Vaccination for Children Should Be Mandatory
Children vaccination is a controversial topic because some people believe that parents should be allowed to exercise autonomy over the health of their young ones. While it is true that caregivers ultimately make decisions on their children’s health, it is essential to consider the repercussions of failing to vaccinate them. Some diseases such as measles have a high community immunity threshold. This means that for the population to be safe against it, a significant percentage of it must be vaccinated (Hendrix et al., 2016). If parents decide not to vaccinate their children, it will prevent the development of herd immunity. Some guardians also opt not to vaccinate their children because they believe that natural immunity is preferable over one acquired through a jab. They oppose the latter since it involves introducing new chemicals into the body and favor the former because they rationalize that eating healthy can prevent certain diseases. Although maintaining a proper diet can help prevent certain diseases, some illnesses can be contracted regardless of nutrition. Therefore, vaccinating children saves their lives as well as the time and money that would be spent treating them.

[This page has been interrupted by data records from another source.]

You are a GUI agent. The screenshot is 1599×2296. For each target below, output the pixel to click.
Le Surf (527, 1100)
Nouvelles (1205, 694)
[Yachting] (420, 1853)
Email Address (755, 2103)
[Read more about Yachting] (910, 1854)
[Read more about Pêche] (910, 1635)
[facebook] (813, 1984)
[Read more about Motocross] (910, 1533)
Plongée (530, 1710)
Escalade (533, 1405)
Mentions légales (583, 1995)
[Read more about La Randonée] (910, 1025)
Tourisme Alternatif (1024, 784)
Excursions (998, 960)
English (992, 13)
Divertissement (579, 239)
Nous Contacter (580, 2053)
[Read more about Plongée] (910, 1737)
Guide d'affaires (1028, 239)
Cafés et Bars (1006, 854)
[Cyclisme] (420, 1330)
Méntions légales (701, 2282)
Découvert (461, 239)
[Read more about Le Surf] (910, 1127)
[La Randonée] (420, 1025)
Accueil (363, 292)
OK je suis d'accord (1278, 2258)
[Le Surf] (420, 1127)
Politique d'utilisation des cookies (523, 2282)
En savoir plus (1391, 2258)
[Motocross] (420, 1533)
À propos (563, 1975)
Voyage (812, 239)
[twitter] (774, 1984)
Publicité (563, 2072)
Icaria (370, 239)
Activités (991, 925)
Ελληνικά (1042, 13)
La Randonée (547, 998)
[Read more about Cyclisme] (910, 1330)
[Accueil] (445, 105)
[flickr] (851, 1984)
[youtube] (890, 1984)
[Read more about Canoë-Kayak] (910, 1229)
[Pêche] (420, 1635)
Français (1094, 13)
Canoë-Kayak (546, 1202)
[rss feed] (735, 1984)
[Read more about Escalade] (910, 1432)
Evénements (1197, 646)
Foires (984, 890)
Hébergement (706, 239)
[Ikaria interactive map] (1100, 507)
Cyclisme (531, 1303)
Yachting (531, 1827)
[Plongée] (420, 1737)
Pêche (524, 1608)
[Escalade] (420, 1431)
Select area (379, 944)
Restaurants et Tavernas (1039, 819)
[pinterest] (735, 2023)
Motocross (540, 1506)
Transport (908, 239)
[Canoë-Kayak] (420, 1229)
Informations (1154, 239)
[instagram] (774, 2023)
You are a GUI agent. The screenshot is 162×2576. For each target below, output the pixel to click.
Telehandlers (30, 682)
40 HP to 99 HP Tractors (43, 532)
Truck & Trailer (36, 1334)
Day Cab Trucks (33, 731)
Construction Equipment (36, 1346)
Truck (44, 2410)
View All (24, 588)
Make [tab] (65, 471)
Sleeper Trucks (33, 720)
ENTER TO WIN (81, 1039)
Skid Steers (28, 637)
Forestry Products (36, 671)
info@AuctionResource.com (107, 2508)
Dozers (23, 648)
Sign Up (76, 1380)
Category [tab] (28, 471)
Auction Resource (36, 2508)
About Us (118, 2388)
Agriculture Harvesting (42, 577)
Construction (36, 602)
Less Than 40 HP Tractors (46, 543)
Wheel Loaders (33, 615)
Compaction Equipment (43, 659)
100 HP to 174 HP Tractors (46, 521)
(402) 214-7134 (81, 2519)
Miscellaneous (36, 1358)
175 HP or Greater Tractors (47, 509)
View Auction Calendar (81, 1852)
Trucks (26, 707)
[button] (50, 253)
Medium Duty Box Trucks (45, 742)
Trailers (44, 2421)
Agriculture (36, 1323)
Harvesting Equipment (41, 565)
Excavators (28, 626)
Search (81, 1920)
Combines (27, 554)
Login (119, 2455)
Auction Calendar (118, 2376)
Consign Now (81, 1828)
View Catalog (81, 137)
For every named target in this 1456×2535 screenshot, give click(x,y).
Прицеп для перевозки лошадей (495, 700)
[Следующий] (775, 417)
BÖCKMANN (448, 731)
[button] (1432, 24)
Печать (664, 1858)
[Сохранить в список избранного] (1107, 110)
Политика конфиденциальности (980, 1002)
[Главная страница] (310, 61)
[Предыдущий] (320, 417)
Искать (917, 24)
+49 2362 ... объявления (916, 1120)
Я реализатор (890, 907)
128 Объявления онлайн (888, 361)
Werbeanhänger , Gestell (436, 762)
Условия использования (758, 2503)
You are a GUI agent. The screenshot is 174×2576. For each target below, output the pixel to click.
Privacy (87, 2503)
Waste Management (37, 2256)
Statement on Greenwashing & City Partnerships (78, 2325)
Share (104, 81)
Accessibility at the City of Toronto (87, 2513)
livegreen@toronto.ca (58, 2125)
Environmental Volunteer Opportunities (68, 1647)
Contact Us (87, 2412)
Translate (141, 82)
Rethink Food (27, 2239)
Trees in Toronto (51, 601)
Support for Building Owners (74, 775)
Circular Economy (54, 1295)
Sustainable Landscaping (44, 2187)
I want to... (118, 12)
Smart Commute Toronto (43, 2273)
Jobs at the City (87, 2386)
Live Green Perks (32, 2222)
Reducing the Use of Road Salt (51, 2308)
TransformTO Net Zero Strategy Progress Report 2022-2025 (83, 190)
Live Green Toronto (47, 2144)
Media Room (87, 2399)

Perhaps the biggest concern that parents have about vaccines is their safety. Some people believe that vaccines cause conditions such as autism. There are numerous conspiracy theories and myths regarding vaccines that exacerbate vaccine hesitancy. However, researchers have debunked these narratives and proven that vaccines are safe. They are dispensed after thorough reviews by scientists and health researchers. Most of the concerns that guardians have about vaccines can be eliminated by providing them with adequate information about their administration (McKee & Bohannon, 2016). Some parents do not have access to factual information regarding immunization. It is important to educate them, which will help reduce resistance to their dispensation. Meanwhile, children vaccination should be a mandatory process rather than one that is left to the parents to decide.
Hendrix, K. S., Sturm, L. A., Zimet, G. D., & Meslin, E. M. (2016). Ethics and childhood vaccination policy in the United States. American journal of public health, 106(2), 273-278. Web.
McKee, C., & Bohannon, K. (2016). Exploring the reasons behind parental refusal of vaccines. The journal of pediatric pharmacology and therapeutics, 21(2), 104-109. Web.